In this difficult time, azureazure is here for you. We are committed to helping both our readers and the industries that have been most impacted by the pandemic. Until the crisis is over, we will be publishing relevant content alongside our regular stories, which we hope offer you a few moments of escape. We would like to hear from you. Email us at azure@azureazure.com
Juicing has become a chic viable contender in the diet industry over the past several years. Controversial because it’s not as healthy or sustainable as eating fresh fruits and vegetables, which are filled with vitamins, antioxidants, and minerals. So if your diet includes only fresh fruit and vegetable juice, without other food for several days, that’s an extreme approach that can do more harm than good.
A nutritious juice can be beneficial for your health. Limiting your diet to strictly juices for weeks is not the magic solution the fanatics are claiming it to be. Moreover, there is very little research to support the health claims made by juicing companies.Juicing is the process that is blended instead of pressed, which extracts out most of the healthy fiber and some antioxidants found in the skins and seeds of fruits and vegetables. For instance, the white pulp in an orange provides flavonoids (antioxidants, anti-inflammatory, and immune system boosts) that are left behind.
Fiber has a significant role in the body. It is the indigestible component of whole grains, nuts, seeds, legumes, fruits, and vegetables. Juice doesn’t offer fiber, and the body absorbs fructose sugar more easily, affecting blood-sugar levels. Fiber moves quickly through your digestive tract and helps it function properly. It helps reduce constipation and diverticulosis. Fiber-containing foods help provide a feeling of fullness with fewer calories. Meeting the daily recommended fiber intake may reduce your risk of heart disease and diabetes, and help lower your cholesterol.
Research shows that whole fruits are more beneficial than juice for preventing diabetes and help satisfy daily fiber requirements. Substituting juice with a banana, apple, or orange resulted in a 25% to 32% increase in fiber, research suggests.Many juice diets involve consuming no protein at all, or at most a minuscule amount which is not sufficient for the proper body functioning. Your body needs a daily supply of protein to build healthy immune cells and regenerate muscle tissue.
Reputable nutritionists believe that juicing diets are not harmful for a few days, but someone may get sick due to the lack of fiber and protein. This could affect older adults who are more susceptible to infections because they may already have lowered protein stores.While juicing is probably low-calorie compared to chips and sodas, it is still a very concentrated source of calories. For example, a cup of pineapple is about 83 calories, but a cup of pineapple juice is 120 calories.

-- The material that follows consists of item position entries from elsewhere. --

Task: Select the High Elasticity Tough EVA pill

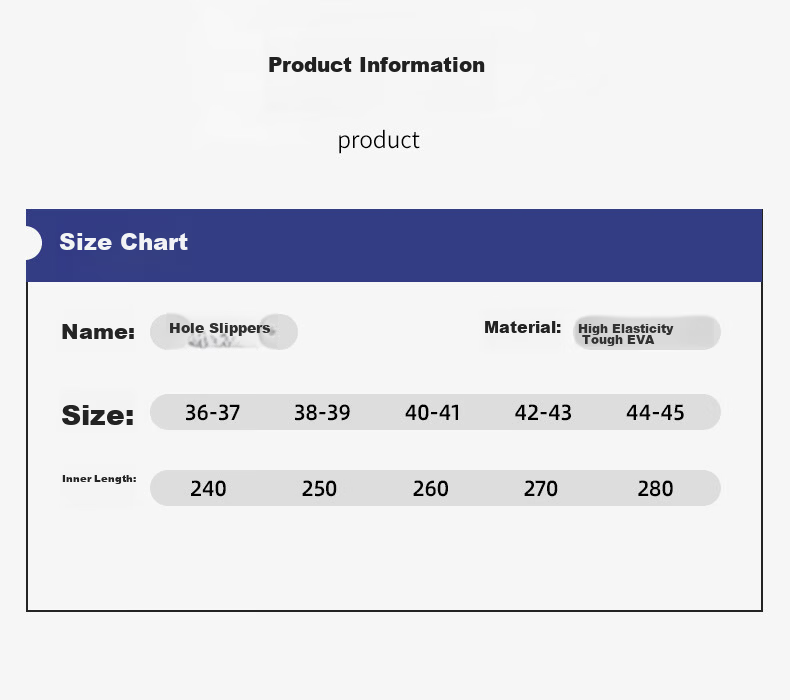Action: (647, 333)
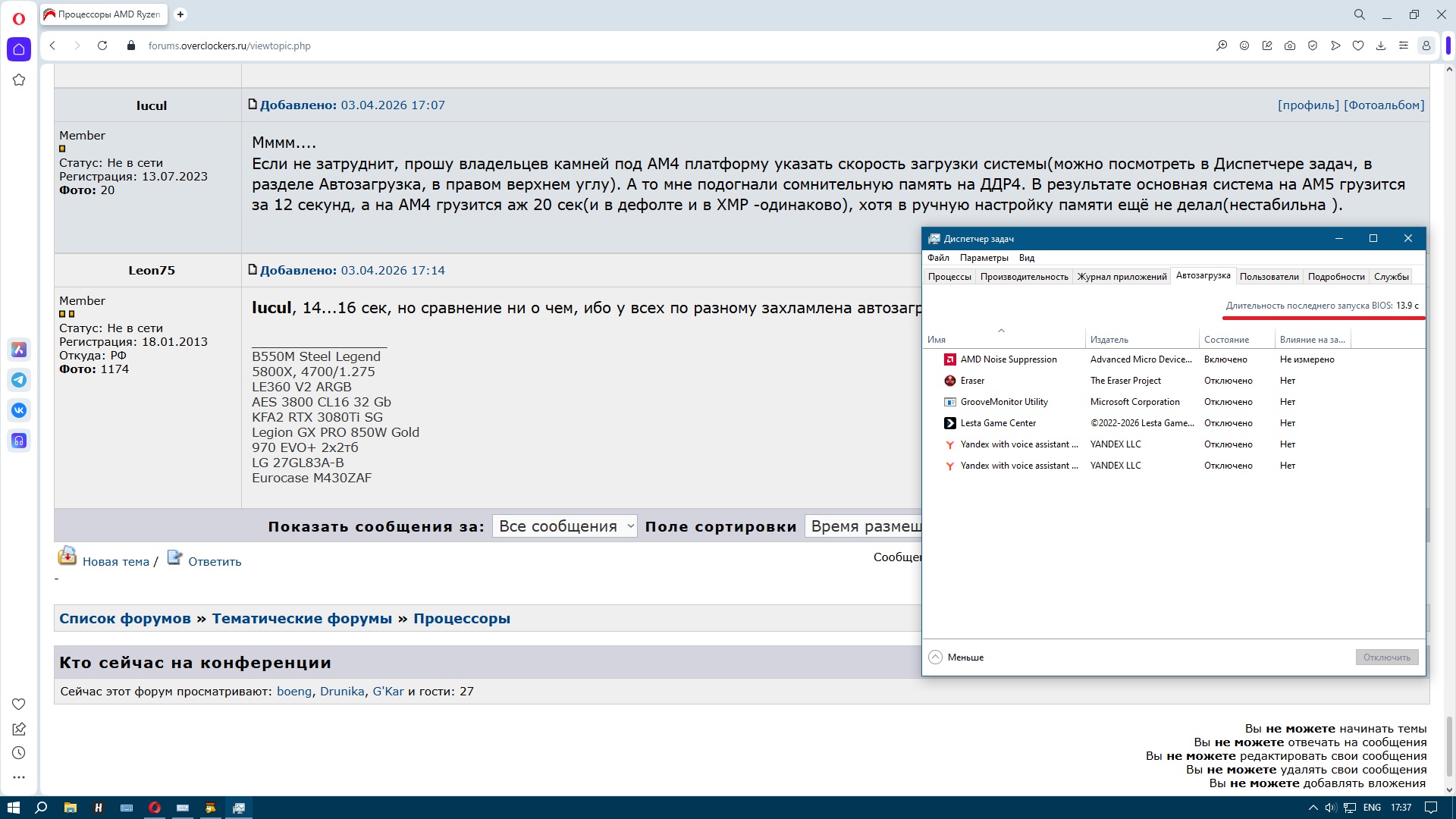The height and width of the screenshot is (819, 1456).
Task: Open sidebar history clock icon
Action: (19, 753)
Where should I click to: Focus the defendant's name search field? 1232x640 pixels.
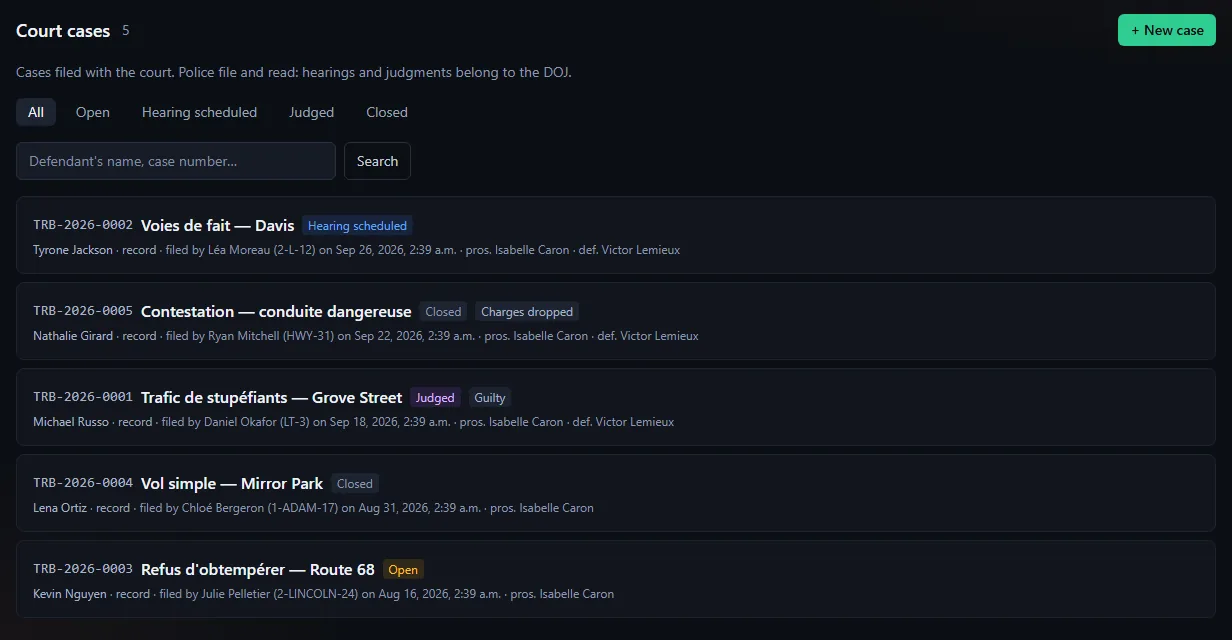[x=176, y=161]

You might not realize how much sugar you’re consuming when you drink fruit juice. In fact, 8 oz. of apple juice contains 29 grams of sugar, whereas 8 oz. of cola contains only 27 grams of sugar. The truth is that juicing diets load you with empty calories.
Allowing too many calories can fill you up without supplying the nutrients your body needs to function properly. When done for ten days, the empty-calorie intake could send the body into starvation mode, meaning it will try to conserve calories by slowing down your metabolism, resulting in difficulties losing weight in the long term. When people exclude their favorite foods from their diet for a period, they tend to reward themselves afterward, which can often lead to overeating. The vast majority of calories taken off during the juicing diet are mostly water weight, and will probably be gained once your everyday eating habits resume.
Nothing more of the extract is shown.